Language of document : ECLI:EU:F:2013:117

JUDGMENT OF THE EUROPEAN UNION CIVIL SERVICE TRIBUNAL

(Second Chamber)

11 July 2013

Case F‑86/12

Daria Haupt-Lizer

v

European Commission

(Civil service — Open competition EPSO/AD/60/06 — Extension of the validity of the reserve list owing to maternity leave and parental leave — Principle of equal treatment for men and women — Discrimination on the ground of sex)

Application:      brought under Article 270 TFEU, applicable to the EAEC Treaty pursuant to Article 106a thereof, whereby Ms Haupt-Lizer seeks, primarily, annulment of the decision of 17 October 2011 not to extend the validity of the reserve list in open competition EPSO/AD/60/06 beyond 31 December 2011.

Held:      The action is dismissed. Ms Haupt-Lizer is to bear her own costs and is ordered to pay the costs incurred by the European Commission.

_TASKS TO COMPLETE_
• a. Do these statements agree with the Case F‑86/12 judgment? Answer yes or no for each, quoting the deciding words. (i) The case was heard by the Second Chamber. (ii) The Tribunal upheld Ms Haupt-Lizer's action. (iii) The European Commission must bear its own costs.
• b. According to the Case F‑86/12 judgment, on what date was the decision not to extend the reserve list's validity taken?
• c. Extend the Case F‑86/12 judgment, starting after its final sentence.

_INFORMATION PROVIDED_
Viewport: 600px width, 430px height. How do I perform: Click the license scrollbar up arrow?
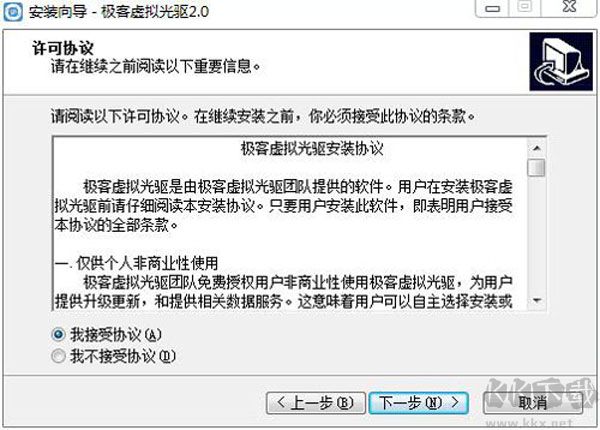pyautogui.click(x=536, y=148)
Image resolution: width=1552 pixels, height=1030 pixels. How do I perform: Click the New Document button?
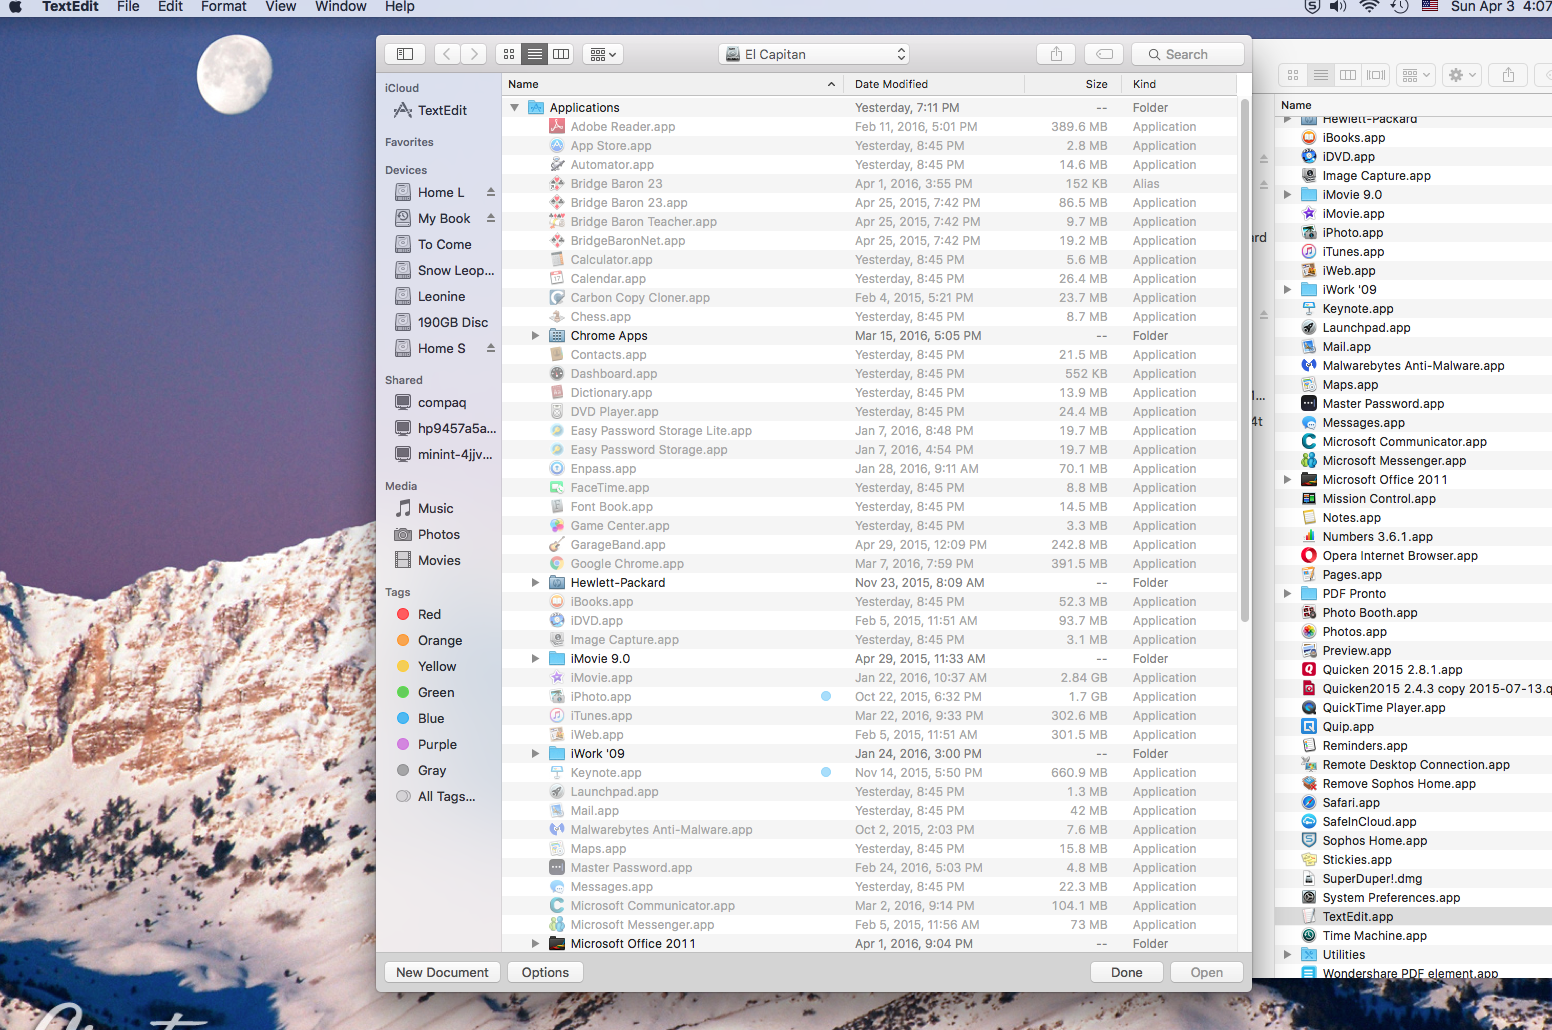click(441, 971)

_ANSWERS TO THE PROBLEMS_
• a.
(i) Yes: "(Second Chamber)"
(ii) No: "The action is dismissed."
(iii) No: "is ordered to pay the costs incurred by the European Commission."

• b. 17 October 2011.

• c.
Summary

1.      Officials — Recruitment — Competitions — Legal nature of the relationship between the successful candidate and the institution organising an open competition — Applicability of a national law — Not included

(Staff Regulations, Art. 27)

2.      Officials — Equal treatment — Request to extend the validity of a reserve list owing to the maternity leave and parental leave of a successful candidate — Rejection — Discrimination on the ground of sex — None

(European Parliament and Council Directive 2006/54; Council Directives 92/85 and 96/34)

1.      The relationship between the institutions and the successful candidates in a competition organised in application of Article 27 of the Staff Regulations cannot be governed by the provisions of a national law.

(see para. 45)

2.      It does not follow from the provisions of EU law governing maternity leave and parental leave that a person who has exercised his right to one or other of those types of leave could require a potential employer to suspend in regard to him the procedures in which he is involved. Consequently, a successful candidate in a competition cannot maintain that the exercise of those rights objectively prevented him from taking steps to be recruited by an EU institution.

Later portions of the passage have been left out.